Figure 2. Immunoblotting analysis of various GST pull-down and immunopreciptation experiments.

(A) NE (lane 1), representing 15% of the material subjected to pull-down by various GST constructs: GST (lane 2), GST-Gal3 (lane 3), GST-Gal3ND (lane 4), GST-Gal1 (lane 5), GSTGal3 in the presence of 100 mM Lac (lane 6), and GST-Gal1 in the presence of 100 mM Lac (lane 7). Top panel: immunoblotting by anti-TFII-I (#558); middle panel: immunoblotting by anti-SMN; and bottom panel: immunoblotting by anti-GST to monitor the amount of GST fusion proteins bound to the glutathione beads.

(B) NE was subjected to GST-Gal3 pull-down in the absence of any carbohydrate (lane 1) or in the presence of 100 mM of Lac (lane 2), TDG (lane 3), cellobiose (lane 4), sucrose (lane 5), galactose (lane 6), and glucose (lane 7). Top panel: immunoblotting by anti-TFII-I (#558); lower panel: immunoblotting by anti-GST to monitor the amount of GST-Gal3 fusion protein bound to the glutathione beads.

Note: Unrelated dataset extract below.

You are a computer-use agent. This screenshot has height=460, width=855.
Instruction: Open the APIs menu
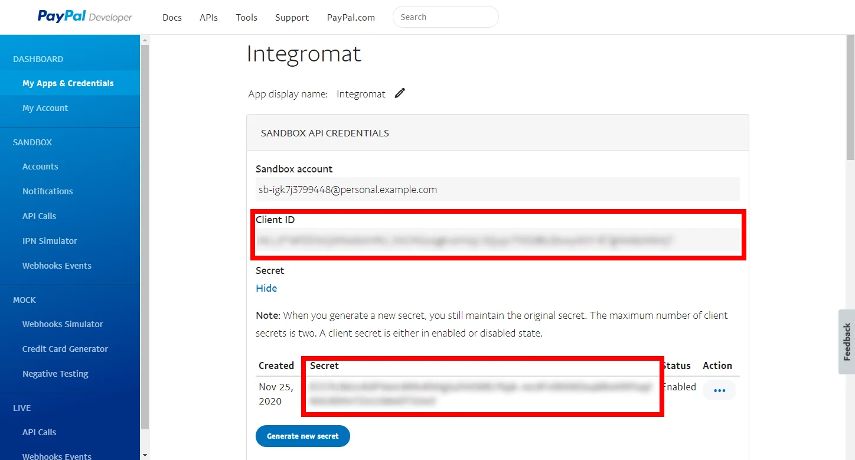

(C) NE was subjected to immunoprecipitation by anti-TFII-I (#557), a rabbit antiserum affinity purified over the immunogen. Anti-GST, an antiserum that went through the same affinity purification procedure, was used as a negative control. The immunoprecipitate was subjected to blotting with anti-TFII-I and anti-Mac-2, a rat monoclonal antibody directed against Gal3.